## EXCERPTED TEXT

——

I think this is a very big deal. The two decades long Chirac-Sarkozy feud is an old story but still… Bitter frères ennemis in the same party do support one another’s election quests in the end. Chirac was the uncontested leader of the neo-Gaullist movement for almost thirty years, from 1976 to 2004—challenged only briefly by Balladur and Pasqua, and we know what happened to them—, and who of course returned the right to the presidency after Mitterrand’s two septennats. Chirac was the right’s main man for what seemed like an eternity. His all-but-open support of Hollande is akin to, say, Bill Clinton supporting McCain in ’08 or Romney now. It’s a political defection of the first order. And no one is defecting the other way (unlike in 2007, when intellectuals and other personalities on the left came out in support of Sarko). Insofar as Chirac is hugely popular these days—his brain dead presidency fondly remembered by up to three-fourths of the electorate according to polls over the past three years, and his memoirs a best-seller—, this cannot be helpful to the Sarkozy campaign, to put it mildly, which is trying to whip up fears on the right of the left returning to the helm. But if Hollande is okay with Chirac, alors pourquoi pas ?
This is not the first time Chirac has defected from his own camp. He did it in the 1974 presidential election, leading the internal party revolt against fellow Gaullist Jacques Chaban-Delmas and supporting Giscard d’Estaing, and then backhandedly supporting Mitterrand against Giscard seven years later. We know what the outcome was both times. In view of Sarko’s faltering poll numbers with five days to go to round one, could this be the coup de grâce? I don’t want to get ahead of myself but I just don’t see how Hollande can lose this thing at this point.
UPDATE: CSA poll just out has Hollande at 29% (+2) and Sarkozy at 24 (-2). Second round is a 58-42 blowout for FH. With the Chirac story, the double whammy for Sarko. (April 17)
(photo credit: JDD/SIPA)
Wow! I am absolutely stunned. This is without doubt the biggest story of the campaign. It might mean that there will be more UMP defections—with the further right-leaning elements returning to the FN and others from the center perhaps defecting to Bayrou. It may now be a struggle for Sarkozy even to achieve the second round. Certainly he will be finished in a head-to-head struggle against Hollande. Perhaps it really is time for Válerie Trierweiler to start thinking about new drapes at the Élysée Palace. This is just astonishing!

——

## DATA SECTION
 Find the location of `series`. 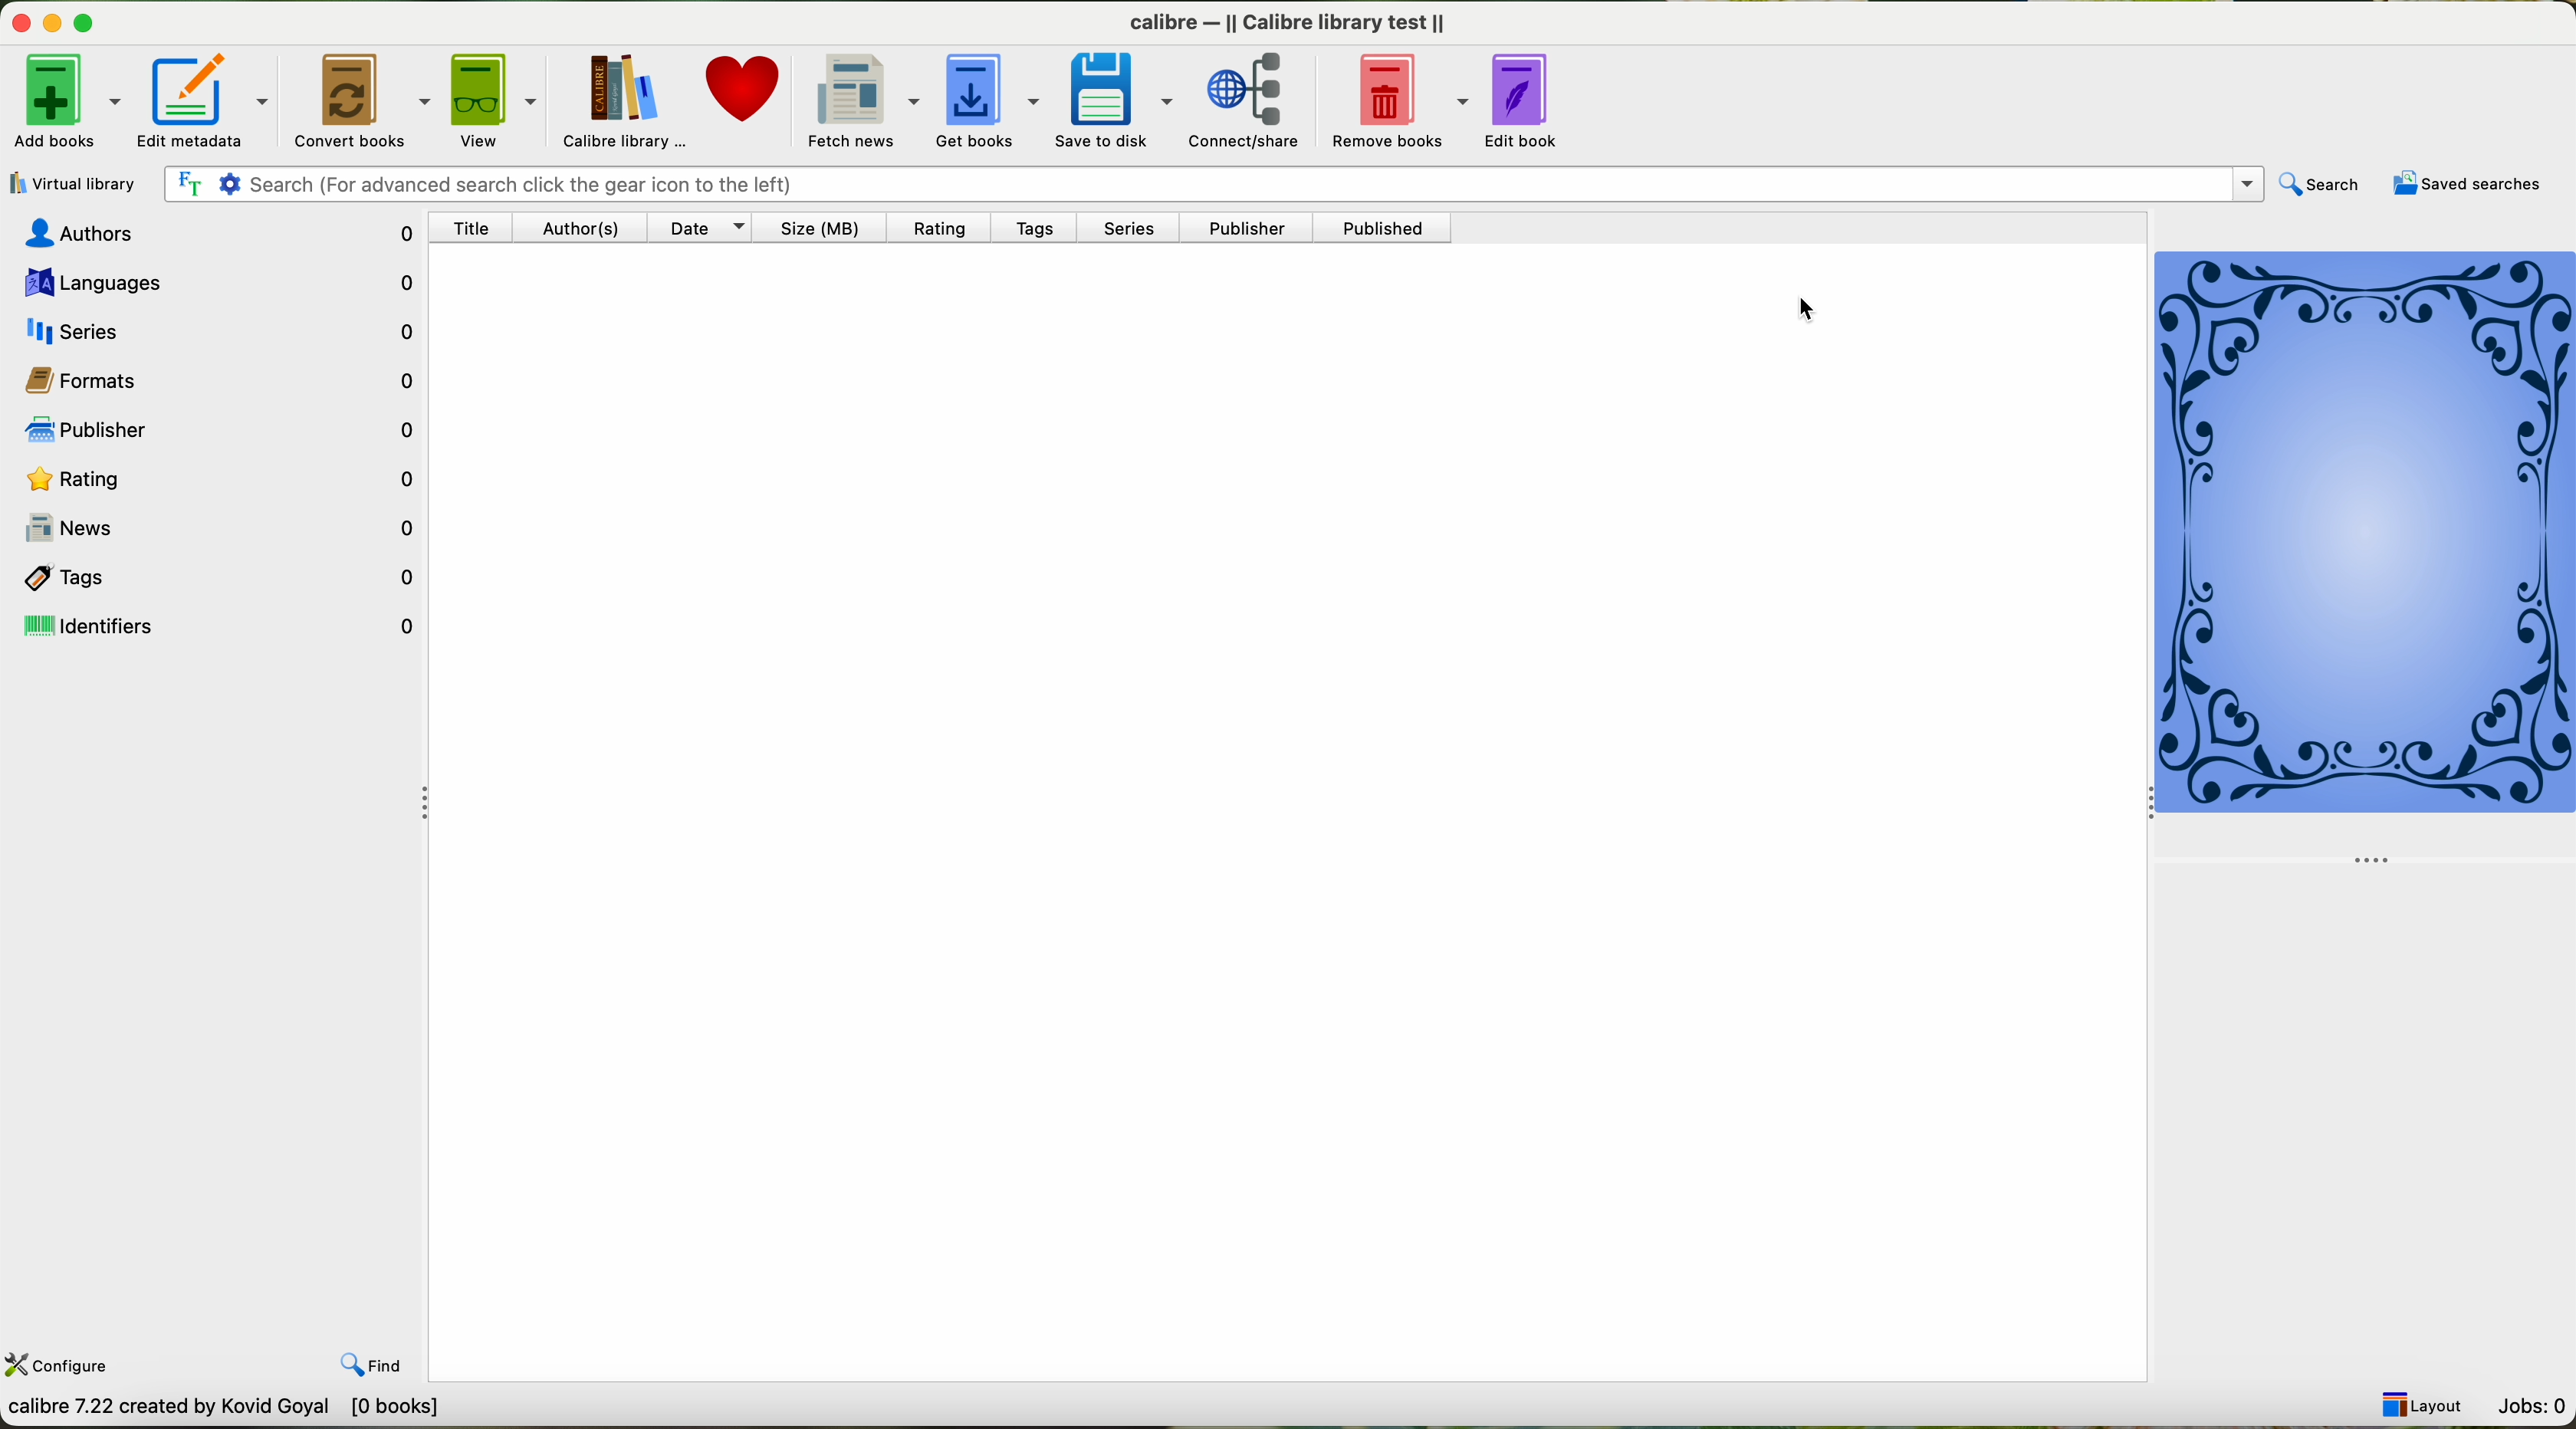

——

## PROMPT 1
Condense the paragraph of the Chirac post that begins "This is not the first time Chirac has defected" into a bulleted list that keeps its main facts.
## PROMPT 2
In the Chirac post, what second-round result does the CSA poll show?
## PROMPT 3
Reproduce everything in the Chirac post from "This is not" down to "Sarko. (April 17)".
Nothing in the listing is needed for this work.

## REPLY 1
- Chirac has defected from his own camp before.
- In the 1974 presidential election, he led the internal party revolt against fellow Gaullist Jacques Chaban-Delmas and supported Giscard d'Estaing.
- Seven years later, he backhandedly supported Mitterrand against Giscard.
- The outcome both times is known.
- Sarkozy's poll numbers are faltering with five days left before round one. The writer asks whether this could be the coup de grâce and sees no way for Hollande to lose at this point.

## REPLY 2
A 58-42 blowout for Hollande.

## REPLY 3
This is not the first time Chirac has defected from his own camp. He did it in the 1974 presidential election, leading the internal party revolt against fellow Gaullist Jacques Chaban-Delmas and supporting Giscard d’Estaing, and then backhandedly supporting Mitterrand against Giscard seven years later. We know what the outcome was both times. In view of Sarko’s faltering poll numbers with five days to go to round one, could this be the coup de grâce? I don’t want to get ahead of myself but I just don’t see how Hollande can lose this thing at this point.
UPDATE: CSA poll just out has Hollande at 29% (+2) and Sarkozy at 24 (-2). Second round is a 58-42 blowout for FH. With the Chirac story, the double whammy for Sarko. (April 17)